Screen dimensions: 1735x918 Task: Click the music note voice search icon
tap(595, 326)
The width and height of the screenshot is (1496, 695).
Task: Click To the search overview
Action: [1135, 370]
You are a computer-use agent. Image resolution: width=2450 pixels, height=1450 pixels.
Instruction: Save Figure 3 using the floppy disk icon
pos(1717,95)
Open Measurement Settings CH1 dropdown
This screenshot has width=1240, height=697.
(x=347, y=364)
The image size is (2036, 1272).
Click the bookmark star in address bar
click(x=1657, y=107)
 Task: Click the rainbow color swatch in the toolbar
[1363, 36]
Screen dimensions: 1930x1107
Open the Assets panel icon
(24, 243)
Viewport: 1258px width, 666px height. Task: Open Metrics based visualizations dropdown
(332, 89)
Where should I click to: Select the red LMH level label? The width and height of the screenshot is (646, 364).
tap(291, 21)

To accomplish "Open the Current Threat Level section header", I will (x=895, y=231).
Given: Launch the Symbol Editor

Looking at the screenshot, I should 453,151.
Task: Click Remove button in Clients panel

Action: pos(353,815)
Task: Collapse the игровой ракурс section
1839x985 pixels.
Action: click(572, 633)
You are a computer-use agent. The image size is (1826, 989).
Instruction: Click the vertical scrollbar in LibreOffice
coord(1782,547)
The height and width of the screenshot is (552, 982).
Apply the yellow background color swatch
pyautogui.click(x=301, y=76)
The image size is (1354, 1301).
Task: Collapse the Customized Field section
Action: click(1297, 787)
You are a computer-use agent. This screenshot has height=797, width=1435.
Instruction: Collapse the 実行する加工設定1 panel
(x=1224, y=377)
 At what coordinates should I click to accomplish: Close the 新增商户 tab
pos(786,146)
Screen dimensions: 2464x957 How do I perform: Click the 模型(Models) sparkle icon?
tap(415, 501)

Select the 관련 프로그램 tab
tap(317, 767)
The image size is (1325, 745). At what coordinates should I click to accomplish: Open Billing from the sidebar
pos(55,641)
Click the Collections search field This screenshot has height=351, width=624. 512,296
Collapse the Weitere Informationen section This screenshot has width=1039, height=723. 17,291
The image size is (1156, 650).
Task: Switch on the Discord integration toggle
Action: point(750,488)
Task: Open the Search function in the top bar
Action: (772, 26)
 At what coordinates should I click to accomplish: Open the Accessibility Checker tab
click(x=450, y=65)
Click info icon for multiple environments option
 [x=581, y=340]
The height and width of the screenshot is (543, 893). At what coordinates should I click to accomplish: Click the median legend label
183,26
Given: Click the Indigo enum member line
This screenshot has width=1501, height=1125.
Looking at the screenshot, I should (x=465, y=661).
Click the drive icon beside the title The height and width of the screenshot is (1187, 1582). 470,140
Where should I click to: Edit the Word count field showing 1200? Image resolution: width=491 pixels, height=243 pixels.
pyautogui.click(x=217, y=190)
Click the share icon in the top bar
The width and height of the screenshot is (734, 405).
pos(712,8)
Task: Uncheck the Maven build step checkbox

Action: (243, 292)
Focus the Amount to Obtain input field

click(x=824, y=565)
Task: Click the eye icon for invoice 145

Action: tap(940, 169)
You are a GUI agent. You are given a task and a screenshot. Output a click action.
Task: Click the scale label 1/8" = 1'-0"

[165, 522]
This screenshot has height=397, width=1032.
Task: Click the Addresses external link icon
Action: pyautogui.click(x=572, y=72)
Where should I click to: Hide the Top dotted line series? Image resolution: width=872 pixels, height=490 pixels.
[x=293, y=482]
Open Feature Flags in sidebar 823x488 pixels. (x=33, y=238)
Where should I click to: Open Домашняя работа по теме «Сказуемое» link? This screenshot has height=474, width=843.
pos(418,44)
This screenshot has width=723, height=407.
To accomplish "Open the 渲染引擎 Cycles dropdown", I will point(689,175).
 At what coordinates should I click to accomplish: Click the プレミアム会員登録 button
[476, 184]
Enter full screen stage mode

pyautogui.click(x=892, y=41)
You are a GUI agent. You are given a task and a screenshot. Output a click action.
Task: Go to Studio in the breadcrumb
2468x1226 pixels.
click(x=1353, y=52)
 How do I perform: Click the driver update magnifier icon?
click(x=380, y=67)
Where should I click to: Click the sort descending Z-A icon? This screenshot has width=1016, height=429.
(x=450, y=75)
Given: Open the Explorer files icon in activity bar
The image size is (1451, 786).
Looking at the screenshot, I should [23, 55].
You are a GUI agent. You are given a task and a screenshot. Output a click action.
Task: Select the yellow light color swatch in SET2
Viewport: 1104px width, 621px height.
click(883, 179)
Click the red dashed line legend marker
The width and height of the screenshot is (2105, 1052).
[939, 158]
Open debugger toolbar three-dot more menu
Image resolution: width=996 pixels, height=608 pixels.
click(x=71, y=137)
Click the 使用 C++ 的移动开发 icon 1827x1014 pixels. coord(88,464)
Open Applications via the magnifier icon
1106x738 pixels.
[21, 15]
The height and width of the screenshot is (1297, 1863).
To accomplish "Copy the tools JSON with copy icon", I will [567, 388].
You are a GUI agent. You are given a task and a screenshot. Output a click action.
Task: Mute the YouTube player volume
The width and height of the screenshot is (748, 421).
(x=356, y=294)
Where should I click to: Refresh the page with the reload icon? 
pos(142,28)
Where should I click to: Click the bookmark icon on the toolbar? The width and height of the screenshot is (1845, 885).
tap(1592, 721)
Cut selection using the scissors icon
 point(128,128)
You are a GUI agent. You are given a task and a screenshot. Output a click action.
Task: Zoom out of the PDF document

PROBLEM: Tally the lines of the entries above that hold the word "computer"; the number is the whole answer.

EXPECTED OUTPUT: 3